CSN April Chronicle


Greetings!  As this academic year winds down, there is much to report to you in many areas of the College.      

Phi Theta Kappa

CSN PTK Students

On March 28, the Nevada/California Region of Phi Theta Kappa held its Spring Conference and Award Ceremony at the California Polytechnic State University campus. CSN’s chapter, Alpha Xi Beta, earned six awards that evening for their diligent work in the 2013 calendar year. The awards are as follow: 

  • Five Star Level
  • Honors In Action Award, 2nd place in Theme 6
  • 2013 Yearbook Award, 2nd place
  • Regional Project-Financial Literacy (Education in a Financial Context)
  • Regional Project-Make A Difference Day (Downtown Las Vegas Dynamos Clean Up)
  • Regional Project-Community Project (Exposure to Global Culture & Food)

Congratulations to the student officers of 2013 for leading the chapter in another successful year. 

Minority Serving Institution

This month, CSN received federal designation as a Minority Serving Institution under the Asian American, Native American and Pacific Islander-Serving Institutions (AANAPISI) category.

CSN is proud to be a Minority Serving Institution and will celebrate this achievement at every opportunity. CSN is a diverse institution and the more underrepresented students who succeed at CSN, the more we can change longstanding achievement gaps that impact our neighbors, friends and family. This reflects the college’s service to our increasingly diverse community and will allow us to compete for federal grants and other alternative funding to support all of our students.

CSN invited public stakeholders to attend a Campus Conversation today at the Charleston campus in for a discussion about what CSN’s new designation as a Minority Serving Institution means for the college community. A second Campus Conversation will take place at the Henderson campus on Wednesday, April 30, at 9 a.m. in C-105. We will be rescheduling the Cheyenne conversation in the near future.

☆ ☆ ☆ ☆ ☆

→ Problems and tasks:
- 1) Retype the entries from the line containing "Given: Click GambleAware logo in footer" through the last entry, including both ends.
- 2) Continue the CSN newsletter from the point where it stops.

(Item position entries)
☆ ☆ ☆ ☆ ☆

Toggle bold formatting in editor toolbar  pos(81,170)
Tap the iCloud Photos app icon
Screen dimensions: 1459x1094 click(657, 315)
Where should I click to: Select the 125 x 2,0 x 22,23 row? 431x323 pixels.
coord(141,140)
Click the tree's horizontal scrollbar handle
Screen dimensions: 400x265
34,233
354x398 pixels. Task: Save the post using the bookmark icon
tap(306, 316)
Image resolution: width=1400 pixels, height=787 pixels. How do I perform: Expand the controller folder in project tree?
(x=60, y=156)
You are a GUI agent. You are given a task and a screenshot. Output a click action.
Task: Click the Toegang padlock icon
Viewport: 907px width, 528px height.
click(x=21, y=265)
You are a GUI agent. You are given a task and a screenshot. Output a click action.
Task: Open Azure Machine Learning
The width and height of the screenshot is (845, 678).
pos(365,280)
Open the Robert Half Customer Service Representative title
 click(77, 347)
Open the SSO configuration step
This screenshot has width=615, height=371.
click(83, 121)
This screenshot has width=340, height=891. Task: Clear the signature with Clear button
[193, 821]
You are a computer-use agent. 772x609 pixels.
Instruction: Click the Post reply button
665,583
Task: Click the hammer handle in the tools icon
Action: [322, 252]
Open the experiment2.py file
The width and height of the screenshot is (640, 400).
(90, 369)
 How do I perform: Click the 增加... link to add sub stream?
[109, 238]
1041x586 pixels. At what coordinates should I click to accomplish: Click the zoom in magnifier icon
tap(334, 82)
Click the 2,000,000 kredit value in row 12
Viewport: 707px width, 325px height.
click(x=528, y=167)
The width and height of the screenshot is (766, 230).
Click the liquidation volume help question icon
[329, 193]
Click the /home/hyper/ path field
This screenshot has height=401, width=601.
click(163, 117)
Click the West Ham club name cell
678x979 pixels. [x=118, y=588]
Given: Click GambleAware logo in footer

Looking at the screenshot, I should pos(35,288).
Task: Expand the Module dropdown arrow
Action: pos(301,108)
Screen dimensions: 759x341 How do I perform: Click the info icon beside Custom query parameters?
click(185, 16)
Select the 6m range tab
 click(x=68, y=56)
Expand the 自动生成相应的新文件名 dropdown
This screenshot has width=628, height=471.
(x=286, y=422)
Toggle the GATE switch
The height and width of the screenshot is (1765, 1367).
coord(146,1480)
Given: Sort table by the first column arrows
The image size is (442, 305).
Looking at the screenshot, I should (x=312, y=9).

☆ ☆ ☆ ☆ ☆

→ Written responses:
- 1)
Given: Click GambleAware logo in footer

Looking at the screenshot, I should pos(35,288).
Task: Expand the Module dropdown arrow
Action: pos(301,108)
Screen dimensions: 759x341 How do I perform: Click the info icon beside Custom query parameters?
click(185, 16)
Select the 6m range tab
 click(x=68, y=56)
Expand the 自动生成相应的新文件名 dropdown
This screenshot has width=628, height=471.
(x=286, y=422)
Toggle the GATE switch
The height and width of the screenshot is (1765, 1367).
coord(146,1480)
Given: Sort table by the first column arrows
The image size is (442, 305).
Looking at the screenshot, I should (x=312, y=9).

- 2)
Minority Serving Institutions include Historically Black Colleges and Universities (HBCUs), Hispanic Serving Institutions (HSIs), Tribal College and Universities (TCUs), and most recently the AANAPISI category. Colleges designated as AANAPISIs have student bodies made up of more than 50 percent low-income or Pell Grant eligible students and at least 10 percent of students, who are Asian American, Native American and Pacific Islander.

Legislative Preparations for 2015

On April 16, CSN hosted representatives from the Governor’s Budget Office, Legislative Counsel Bureau, and State Public Works Board.  Four topics were covered: 1) the institution’s operating and capital budget priorities, 2) the need for a comprehensive financial strategy to address CSN’s deferred maintenance backlog, 3) the transforming efforts in student success, and 4) the value to students of facilities improvements at the Cheyenne and Henderson campuses.


As you may recall, due to schedule conflicts, we were not able to put on a Reflections of Success awards ceremony this year. Instead, we’re employing a recommendation from the Work Climate Committee and we’ve put together a booklet, titled Reflections of Success. This will be coming out in early May and be delivered to academic department offices and various units throughout the college. All of the Distinguished Award nominees and Excellence Award nominees are highlighted among other accomplishments. In lieu of an event, this is a way for us to communicate the successes of this academic year and showcase our amazing faculty and staff. Thanks to CSN Public Relations Specialist Richard Lake and Graphic Designer Sue Mitchell for their work in putting this together.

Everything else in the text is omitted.